L'album Hotels & Dreamers d'Allan Taylor (chez Stockfish Records), très bien enregistré, peut facilement faire illusion sur bien des systèmes. Néanmoins, sur des ensembles présentant le complexe de la grenouille qui veut se faire aussi grosse que le bœuf, la ligne de basse a tendance a emplir tout l’espace, et la voix d’Allan Taylor est dilatée à l’extrême. Ca peut faire de l’effet, mais où est le naturel ? Avec les Plinius et leur fort pouvoir de séparation, les instruments et le chanteur reprennent leur juste place, sans pour autant que le morceau ne perde d’ampleur. La basse est très profonde mais n’envahit plus la scène, les percussions du second plan … restent au second plan, mais sans manquer d’impact. Le tempo, subjectivement ralenti par rapport à d’autres écoutes, permet pour ainsi dire de se promener (en pensée) dans le studio d’enregistrement et de rester sensible à tous les événements sonores.

Une fois encore, le côté apaisé de la restitution sied à merveille à l’œuvre de Philip Glass, dont les motifs musicaux s’étirent en longueur (sur Itaipu par exemple). Les chœurs feminins (au fond à gauche) et masculins (au fond à droite) respirent merveilleusement en dépit d’un éloignement très perceptible. Placées au second plan, les percussions restent très précises, très détaillées.
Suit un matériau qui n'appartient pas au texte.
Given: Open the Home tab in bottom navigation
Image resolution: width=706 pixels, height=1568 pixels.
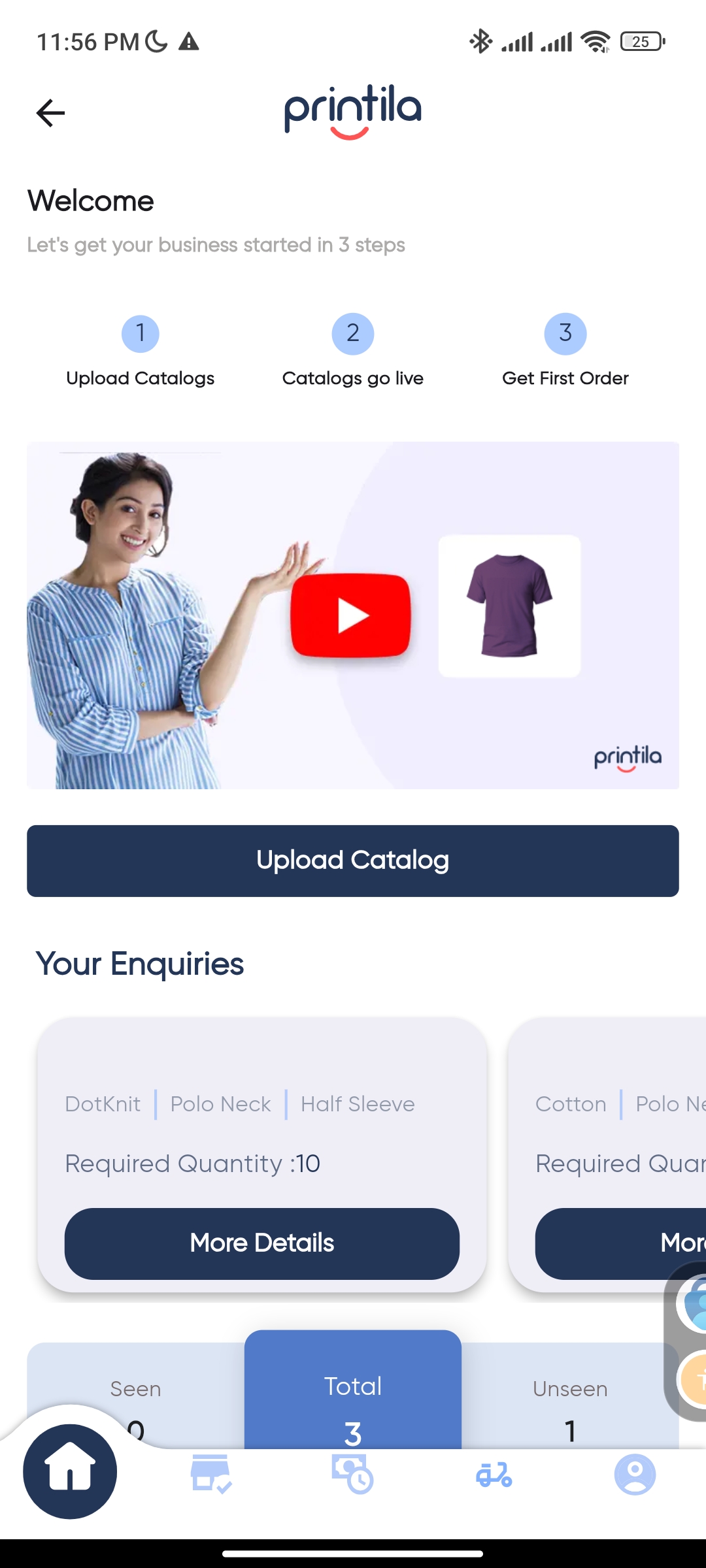Looking at the screenshot, I should pyautogui.click(x=70, y=1471).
Les cordes et les flûtes au premier plan sont d’un réalisme confondant. Mais penser que cet ensemble n’est pas capable d’energie serait se tromper : l’intro tonitruante de la 5e Symphonie de Malher (version Riccardo Chailly et le Royal Concertgebouw chez Decca) passe pratiquement sans limitation, sans ralentissement (et à coup sûr sans accélération caricaturale). La scène sonore s’étend largement devant l’auditeur, faisant complètement oublier la présence des enceintes. Les motifs aux timbales sont bien matérialisés, et il n’y a peut être que lors des plus forts tutti que l’on pourrait souhaiter descendre encore un tout petit peu plus bas dans le grave.

Conclusion

Même si le travail de critique audio est loin d’être pénible, il y a des appareils dont la personnalité est vite cernée, et qui, tout plaisants qu’ils soient, n’incitent pas forcément aux heures supplémentaires. Avec cet ensemble Plinius, c’est tout le contraire qui se produi : on est instantanément sous le charme de ces électroniques et l’on se surprend vite à écouter plus longuement les extraits sélectionnés pour le test, à passer davantage de morceaux sur les disques choisis.
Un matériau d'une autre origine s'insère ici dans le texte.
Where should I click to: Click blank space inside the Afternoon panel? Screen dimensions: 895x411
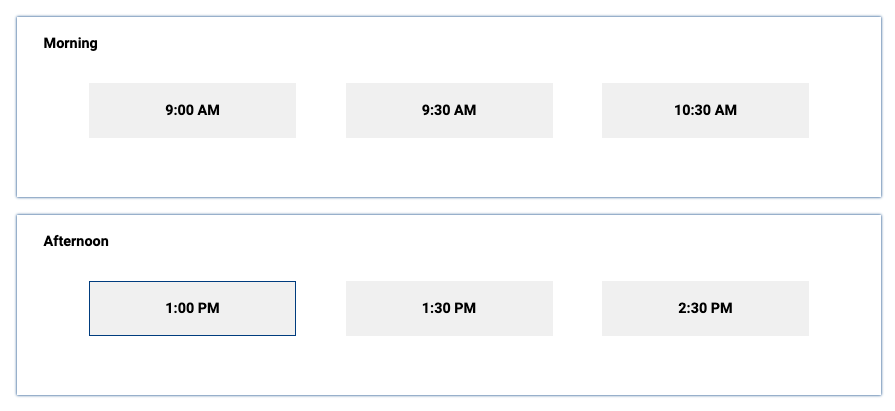[449, 366]
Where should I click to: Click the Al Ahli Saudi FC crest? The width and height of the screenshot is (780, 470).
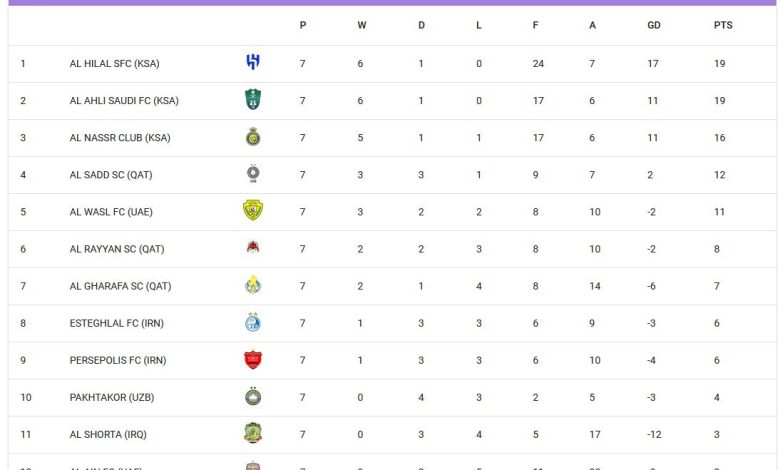tap(253, 100)
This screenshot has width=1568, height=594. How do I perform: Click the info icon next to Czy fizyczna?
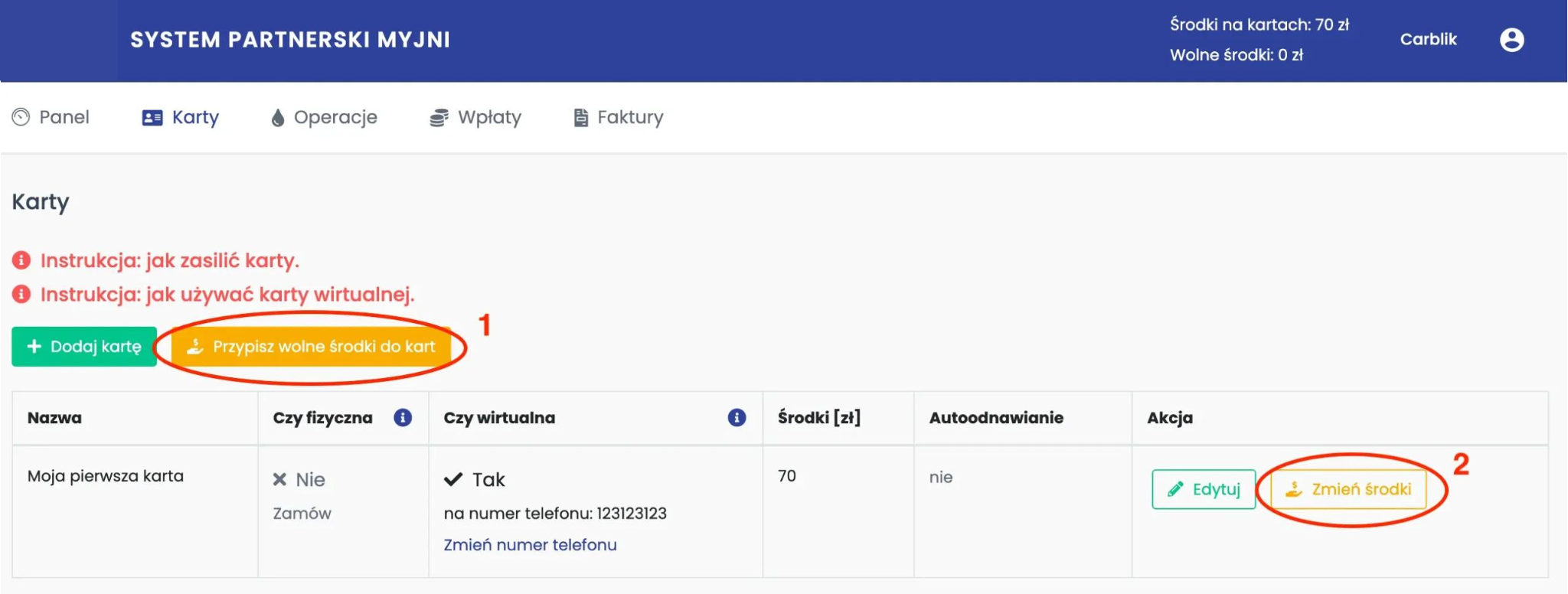403,418
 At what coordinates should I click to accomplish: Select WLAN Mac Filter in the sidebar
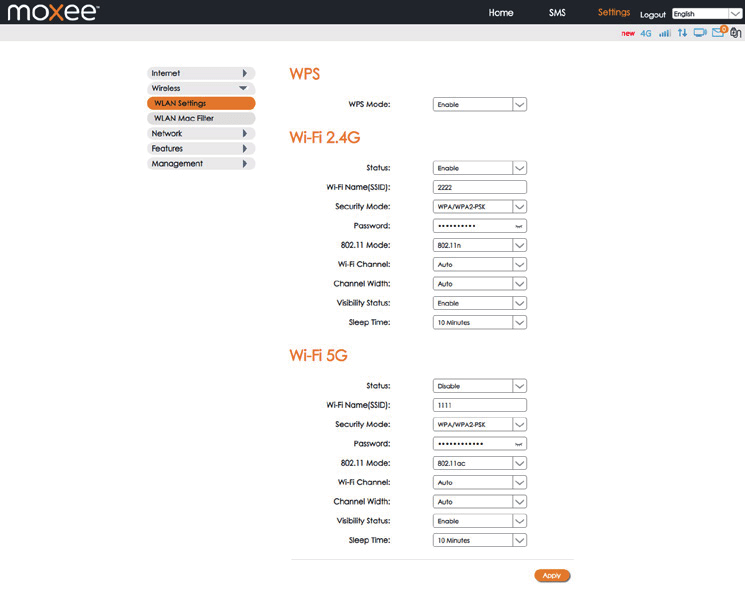[x=200, y=118]
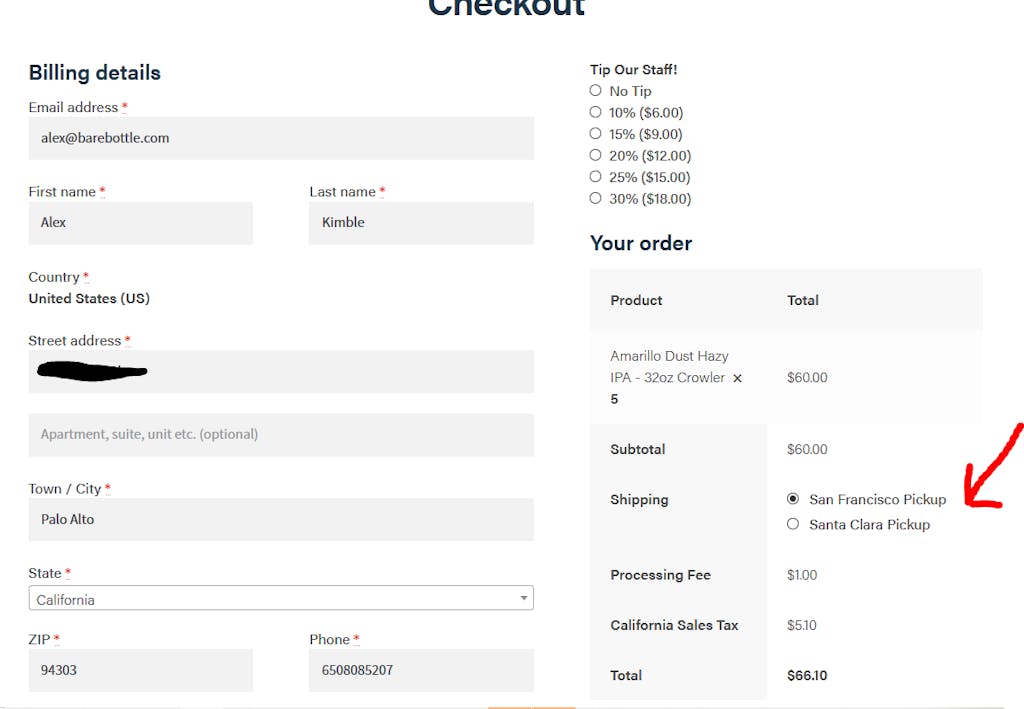
Task: Click the State dropdown arrow
Action: 523,599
Pas pour rechercher l’émotion forte, ni l’extrait qui fait se dresser les cheveux sur la tête ou trembler la baie vitrée … non, plutôt pour retrouver l’émotion vraie d’une œuvre, dans le cadre d'une reproduction en vraie grandeur. Car ces Plinius font partie des appareils qui font beaucoup de musique, dont on apprécie le grand naturel … et qu’il est bien dommage de devoir restituer. Nul doute que leur magie en feront des compagnons très appréciés sur le long terme.

Spécifications constructeur

Préampli M8 :
- Bande passante : 20Hz à 20kHz ± 0.2dB.
- Distortion : inférieure à 0.5% (THD)
- Facteur de bruit : supérieur à 80 dB (pondéré A)
- Sensibilité : 125 mV rms (entrées asymétriques) – 62 mV (entrées symétriques)
- H x L x P (mm) : 90 x 450 x 400

Ampli SA 201 :
- Puissance : 225 watts continue par canal sous 8 Ohms. Les deux canaux en service entre 20Hz et 20kHz
- Courant de sortie : 40 A en crête par canal
- Bande passante : 20Hz à 20kHz ± 0.2dB. -3dB à 1Hz et -3dB à 70kHz
- Temps de montée : 4 µs
- Facteur de bruit : supérieur à 90 dB (non pondéré)
- Distortion : typiquement inférieure à 0.05% (THD) à la puissance nominale. 0.1% (THD + IM) avant écrêtage.